The parents of an eight-year-old schoolboy are furious after his school bought in social services because he had written that he wanted to ‘fight terrorists’.

He wrote his comments after learning about the Syrian refugee crisis in class, but his parents say they were grilled by his head teacher over fears that he may have been radicalised.

The young boy is is the latest child to get caught up in the new duties of schools to report suspicious behaviour.

The Telegraph reports:

Louise Aspinall and Mark Atkinson, from the Wirral, Merseyside, were outraged by the claim they say was made about their son Rhys and said he made the “childish” comment because he “wanted to help people”.

Mr Atkinson says he was summoned by the headmaster of St Michael and All Angels Primary School to explain his son’s actions.

Social Services Called After Schoolboy Said He Wants To 'Fight Terrorists'

The family allege they were also told Rhys was playing inappropriate and violent computer games after Rhys admitted to his teacher he liked to play on his Xbox at home.

Mr Atkinson said: “Rhys had a lecture at school last week about the migrant crisis and he came home and started asking me about it.
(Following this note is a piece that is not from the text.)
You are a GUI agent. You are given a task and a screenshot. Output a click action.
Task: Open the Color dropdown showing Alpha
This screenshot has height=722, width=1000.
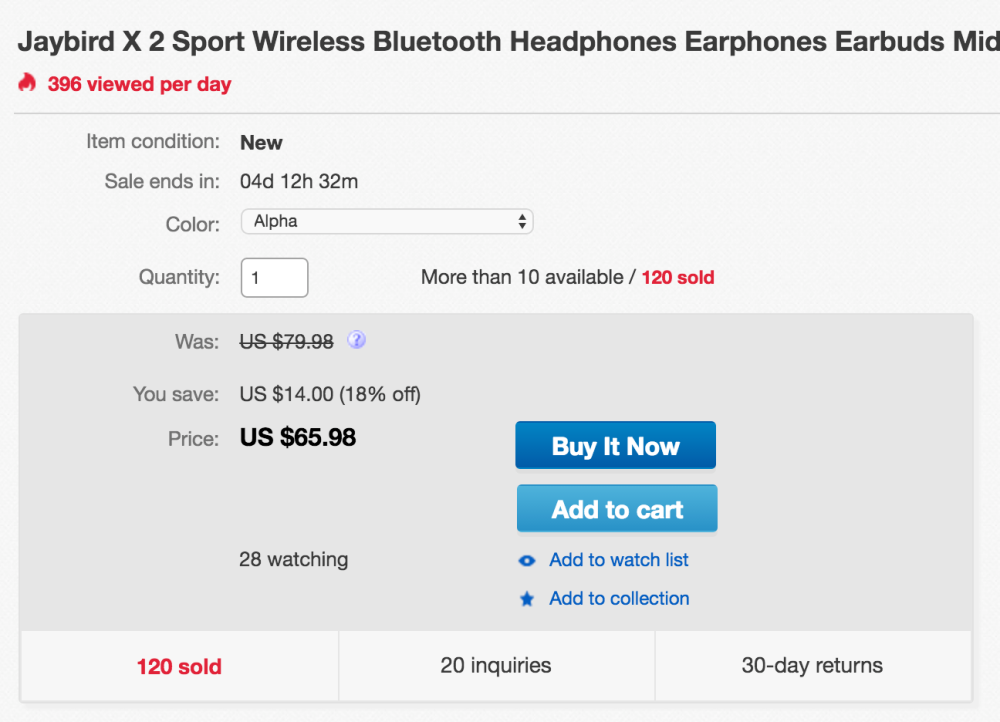tap(386, 221)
“The next day he wrote in class that he wanted to fight terrorists – it was just a childish thing and he didn’t mean anything by it.

“Then I was called in by the headteacher to talk about what Rhys had written.
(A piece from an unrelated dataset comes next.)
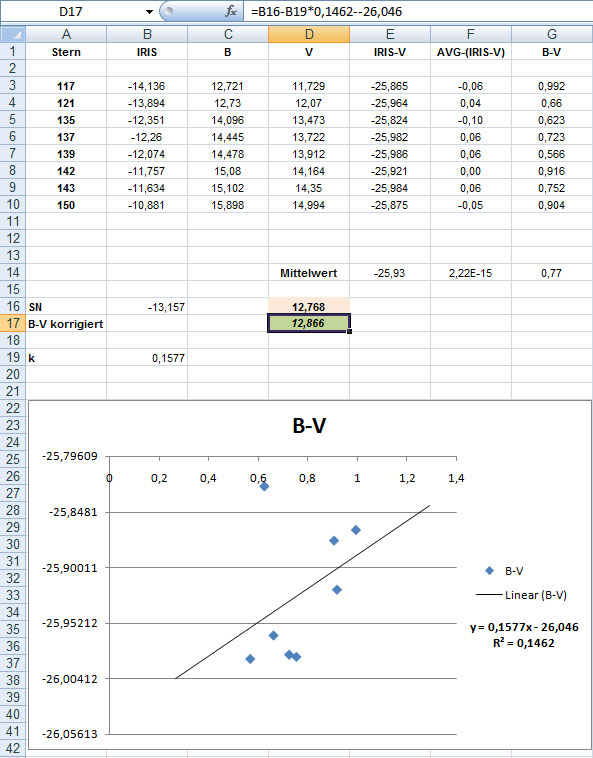Click the topmost blue data point
This screenshot has width=593, height=758.
point(264,486)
“I think it was just an overreaction and was completely inappropriate, I have no grievance with the school though, I think this has greater implications for the country as a whole.”

Both parents have now received a letter from Wirral Council’s social services department stating their son had made “comments in school in relation to terrorism”.

The letter also addressed concerns Rhys was playing an adults-only game which featured violence – but his mother said the game in question, Hitman: Blood Money, is owned by her partner and her son is not allowed to play it.

The couple also claim staff at Rhys’s school informed Mark that several schools in the area had been visited by anti-terrorism police and the children were told to look out for signs of radicalisation.